### Task objective
Produce an exact transcription of every entry.

Top of Source data

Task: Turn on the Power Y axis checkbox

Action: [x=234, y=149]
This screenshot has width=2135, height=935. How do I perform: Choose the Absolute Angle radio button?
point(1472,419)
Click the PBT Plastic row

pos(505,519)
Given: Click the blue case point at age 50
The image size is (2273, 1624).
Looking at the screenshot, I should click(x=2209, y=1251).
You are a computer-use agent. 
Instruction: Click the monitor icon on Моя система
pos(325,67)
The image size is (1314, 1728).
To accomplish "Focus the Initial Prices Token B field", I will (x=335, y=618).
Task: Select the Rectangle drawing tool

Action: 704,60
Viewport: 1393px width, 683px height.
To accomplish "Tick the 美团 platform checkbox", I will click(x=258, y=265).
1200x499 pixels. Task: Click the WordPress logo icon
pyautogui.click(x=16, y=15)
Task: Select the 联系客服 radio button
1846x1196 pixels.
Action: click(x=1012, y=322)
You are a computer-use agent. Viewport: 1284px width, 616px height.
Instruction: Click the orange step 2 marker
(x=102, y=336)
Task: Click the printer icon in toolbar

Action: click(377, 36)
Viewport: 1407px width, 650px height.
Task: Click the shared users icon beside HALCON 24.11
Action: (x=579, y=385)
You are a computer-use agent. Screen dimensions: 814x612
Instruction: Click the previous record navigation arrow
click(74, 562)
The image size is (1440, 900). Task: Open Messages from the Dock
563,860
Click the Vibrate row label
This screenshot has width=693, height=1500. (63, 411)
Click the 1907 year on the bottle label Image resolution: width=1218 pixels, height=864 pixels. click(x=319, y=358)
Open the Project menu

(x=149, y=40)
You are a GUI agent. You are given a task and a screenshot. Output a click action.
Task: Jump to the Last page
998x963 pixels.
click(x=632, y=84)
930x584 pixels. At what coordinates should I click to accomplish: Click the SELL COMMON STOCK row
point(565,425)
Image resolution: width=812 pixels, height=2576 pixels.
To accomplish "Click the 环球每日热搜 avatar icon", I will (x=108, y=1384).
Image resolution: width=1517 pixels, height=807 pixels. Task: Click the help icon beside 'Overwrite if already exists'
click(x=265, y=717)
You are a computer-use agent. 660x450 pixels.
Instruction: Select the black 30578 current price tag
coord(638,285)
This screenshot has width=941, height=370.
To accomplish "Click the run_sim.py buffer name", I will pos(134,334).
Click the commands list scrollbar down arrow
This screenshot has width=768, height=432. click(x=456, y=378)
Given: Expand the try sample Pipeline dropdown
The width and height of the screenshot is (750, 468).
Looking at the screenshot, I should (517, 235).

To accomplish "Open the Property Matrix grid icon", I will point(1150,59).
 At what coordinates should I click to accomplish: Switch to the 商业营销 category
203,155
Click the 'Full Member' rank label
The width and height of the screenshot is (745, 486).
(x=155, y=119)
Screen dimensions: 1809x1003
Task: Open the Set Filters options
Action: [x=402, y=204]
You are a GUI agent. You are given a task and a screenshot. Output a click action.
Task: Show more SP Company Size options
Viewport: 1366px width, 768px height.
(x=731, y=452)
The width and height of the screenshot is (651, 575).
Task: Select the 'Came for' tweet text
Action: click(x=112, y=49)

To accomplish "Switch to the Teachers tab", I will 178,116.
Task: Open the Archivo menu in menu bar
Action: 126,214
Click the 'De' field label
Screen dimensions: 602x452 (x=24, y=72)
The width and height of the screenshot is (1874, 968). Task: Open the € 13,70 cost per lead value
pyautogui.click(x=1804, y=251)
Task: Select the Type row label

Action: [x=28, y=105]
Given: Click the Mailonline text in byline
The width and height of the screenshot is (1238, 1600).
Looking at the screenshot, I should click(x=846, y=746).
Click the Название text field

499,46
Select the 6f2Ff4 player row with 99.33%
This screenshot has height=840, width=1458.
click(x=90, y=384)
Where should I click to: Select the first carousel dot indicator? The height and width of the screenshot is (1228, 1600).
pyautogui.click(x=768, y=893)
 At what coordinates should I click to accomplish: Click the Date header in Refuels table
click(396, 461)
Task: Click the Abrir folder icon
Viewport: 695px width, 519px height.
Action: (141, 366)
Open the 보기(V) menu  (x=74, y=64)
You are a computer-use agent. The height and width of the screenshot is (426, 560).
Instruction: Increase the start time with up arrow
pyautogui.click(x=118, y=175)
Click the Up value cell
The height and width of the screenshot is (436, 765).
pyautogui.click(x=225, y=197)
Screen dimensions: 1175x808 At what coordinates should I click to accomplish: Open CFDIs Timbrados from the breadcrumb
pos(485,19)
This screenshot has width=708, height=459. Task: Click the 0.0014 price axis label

Bottom of Source data

### Completed task
Task: Turn on the Power Y axis checkbox

Action: [x=234, y=149]
This screenshot has width=2135, height=935. How do I perform: Choose the Absolute Angle radio button?
point(1472,419)
Click the PBT Plastic row

pos(505,519)
Given: Click the blue case point at age 50
The image size is (2273, 1624).
Looking at the screenshot, I should click(x=2209, y=1251).
You are a computer-use agent. 
Instruction: Click the monitor icon on Моя система
pos(325,67)
The image size is (1314, 1728).
To accomplish "Focus the Initial Prices Token B field", I will (x=335, y=618).
Task: Select the Rectangle drawing tool

Action: 704,60
Viewport: 1393px width, 683px height.
To accomplish "Tick the 美团 platform checkbox", I will click(x=258, y=265).
1200x499 pixels. Task: Click the WordPress logo icon
pyautogui.click(x=16, y=15)
Task: Select the 联系客服 radio button
1846x1196 pixels.
Action: click(x=1012, y=322)
You are a computer-use agent. Viewport: 1284px width, 616px height.
Instruction: Click the orange step 2 marker
(x=102, y=336)
Task: Click the printer icon in toolbar

Action: click(377, 36)
Viewport: 1407px width, 650px height.
Task: Click the shared users icon beside HALCON 24.11
Action: (x=579, y=385)
You are a computer-use agent. Screen dimensions: 814x612
Instruction: Click the previous record navigation arrow
click(74, 562)
The image size is (1440, 900). Task: Open Messages from the Dock
563,860
Click the Vibrate row label
This screenshot has width=693, height=1500. (63, 411)
Click the 1907 year on the bottle label Image resolution: width=1218 pixels, height=864 pixels. click(x=319, y=358)
Open the Project menu

(x=149, y=40)
You are a GUI agent. You are given a task and a screenshot. Output a click action.
Task: Jump to the Last page
998x963 pixels.
click(x=632, y=84)
930x584 pixels. At what coordinates should I click to accomplish: Click the SELL COMMON STOCK row
point(565,425)
Image resolution: width=812 pixels, height=2576 pixels.
To accomplish "Click the 环球每日热搜 avatar icon", I will (x=108, y=1384).
Image resolution: width=1517 pixels, height=807 pixels. Task: Click the help icon beside 'Overwrite if already exists'
click(x=265, y=717)
You are a computer-use agent. 660x450 pixels.
Instruction: Select the black 30578 current price tag
coord(638,285)
This screenshot has width=941, height=370.
To accomplish "Click the run_sim.py buffer name", I will pos(134,334).
Click the commands list scrollbar down arrow
This screenshot has width=768, height=432. click(x=456, y=378)
Given: Expand the try sample Pipeline dropdown
The width and height of the screenshot is (750, 468).
Looking at the screenshot, I should (517, 235).

To accomplish "Open the Property Matrix grid icon", I will point(1150,59).
 At what coordinates should I click to accomplish: Switch to the 商业营销 category
203,155
Click the 'Full Member' rank label
The width and height of the screenshot is (745, 486).
(x=155, y=119)
Screen dimensions: 1809x1003
Task: Open the Set Filters options
Action: [x=402, y=204]
You are a GUI agent. You are given a task and a screenshot. Output a click action.
Task: Show more SP Company Size options
Viewport: 1366px width, 768px height.
(x=731, y=452)
The width and height of the screenshot is (651, 575).
Task: Select the 'Came for' tweet text
Action: click(x=112, y=49)

To accomplish "Switch to the Teachers tab", I will 178,116.
Task: Open the Archivo menu in menu bar
Action: 126,214
Click the 'De' field label
Screen dimensions: 602x452 (x=24, y=72)
The width and height of the screenshot is (1874, 968). Task: Open the € 13,70 cost per lead value
pyautogui.click(x=1804, y=251)
Task: Select the Type row label

Action: [x=28, y=105]
Given: Click the Mailonline text in byline
The width and height of the screenshot is (1238, 1600).
Looking at the screenshot, I should click(x=846, y=746).
Click the Название text field

499,46
Select the 6f2Ff4 player row with 99.33%
This screenshot has height=840, width=1458.
click(x=90, y=384)
Where should I click to: Select the first carousel dot indicator? The height and width of the screenshot is (1228, 1600).
pyautogui.click(x=768, y=893)
 At what coordinates should I click to accomplish: Click the Date header in Refuels table
click(396, 461)
Task: Click the Abrir folder icon
Viewport: 695px width, 519px height.
Action: (141, 366)
Open the 보기(V) menu  (x=74, y=64)
You are a computer-use agent. The height and width of the screenshot is (426, 560).
Instruction: Increase the start time with up arrow
pyautogui.click(x=118, y=175)
Click the Up value cell
The height and width of the screenshot is (436, 765).
pyautogui.click(x=225, y=197)
Screen dimensions: 1175x808 At what coordinates should I click to accomplish: Open CFDIs Timbrados from the breadcrumb
pos(485,19)
This screenshot has width=708, height=459. Task: Click the 0.0014 price axis label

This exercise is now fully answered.